* Document passage *
Indo-Pakistan cricket diplomacy and conflict-defusion in Kashmir
BY LYNN Ockersz
'Indian-born Pakistan leader and Pakistan-born Indian leader will
pick up the threads from where they left off in New York'. Thus was
described Sunday's meeting between Indian Premier Manmohan Singh and
Pakistani President Pervez Musharraf in New Delhi, in a Reuters news
agency report.
Pakistani President Pervez Musharraf (L) shakes hands with Indian
Prime Minister Manmohan Singh following a joint press conference, in
New Delhi 18 April 2005. Musharraf later wrapped up a landmark visit
to India and left for the Philippines for a three-day state visit,
officials said. Before leaving New Delhi, Musharraf and Singh in a
joint statement agreed that the ongoing peace process between the
two nuclear rivals was “irreversible” and pledged to increase
transport links across divided Kashmir. AFP |
This curious fact pertaining to the origins of the political
leadership of India and Pakistan, illustrates afresh the geographical
oneness of the Indian subcontinent which today stands divided on the
basis of the deeply wrenching nation state ideology.
If the principal religious communities of India were not conceived as
separate nations, the Partitioning of India would perhaps have not been
precipitated and the subcontinent would have remained - largely - an
integral whole.
But this was not to be, because the Muslim minority in India, at the
time of granting of Indian political independence, was perceived to be
disempowered. This, essentially, led to the campaign for a separate
Muslim state, with religion being seen as the basis of separate
nationhood.

* Data lines *
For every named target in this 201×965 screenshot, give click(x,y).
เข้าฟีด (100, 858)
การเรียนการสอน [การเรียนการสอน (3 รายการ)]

* Tasks and exercises *
• A. Who are all the people named in the article on Indo-Pakistan cricket diplomacy?
• B. In the article on Indo-Pakistan cricket diplomacy, what word did the joint statement use for the peace process between the two countries?
• C. Resume the article on Indo-Pakistan cricket diplomacy from its last sentence.
The material plays no part here.

* Responses to the tasks *
• A. Lynn Ockersz, Manmohan Singh, Pervez Musharraf

• B. The joint statement called the peace process "irreversible."

• C.
While the continued adherence to the Two Nation Theory on the part of
some sections on the subcontinent has rendered resolving the Kashmir
tangle increasingly difficult, the popular approval of what could be
described as 'bus diplomacy' and also to some extent of 'cricket
diplomacy', between New Delhi and Islamabad, points to the yearning
among the Indian and Pakistani publics for increasing interaction and
people-to-people contact.
It need hardly be said that family reunions and the possibility of
the re-establishment of kinship and friendship ties among the severed
publics over the territorial division of the Indian and Pakistani
states, play a catalytic role in such people-to-people interaction.
While there is, of course, no question of turning back the hands of
time and of altering the already established political divisions on the
subcontinent, increasing people-to-people contact across the
Indo-Pakistan border could play a crucial role in defrosting
Indo-Pakistani relations and in fostering a climate which is conducive
to speeding-up Indo-Pakistani negotiations on Kashmir.
Addressing a banquet he hosted in honour of the visiting Pakistani
President, Premier Manmohan Singh was quoted saying that: "Our people
and our common destiny urge us to make an earnest attempt to find a
lasting solution to all issues. In a globalising and increasingly
integrated world, borders have lost meaning for much of the world."
Sentiments as elevating and inspiring as these, could go a long way
in cementing Indo-Pakistani ties and in softening hearts and minds but
the defacto political division in Kashmir, is likely to prove obdurate
even in the face of the more salubrious currents unleashed by
globalisation.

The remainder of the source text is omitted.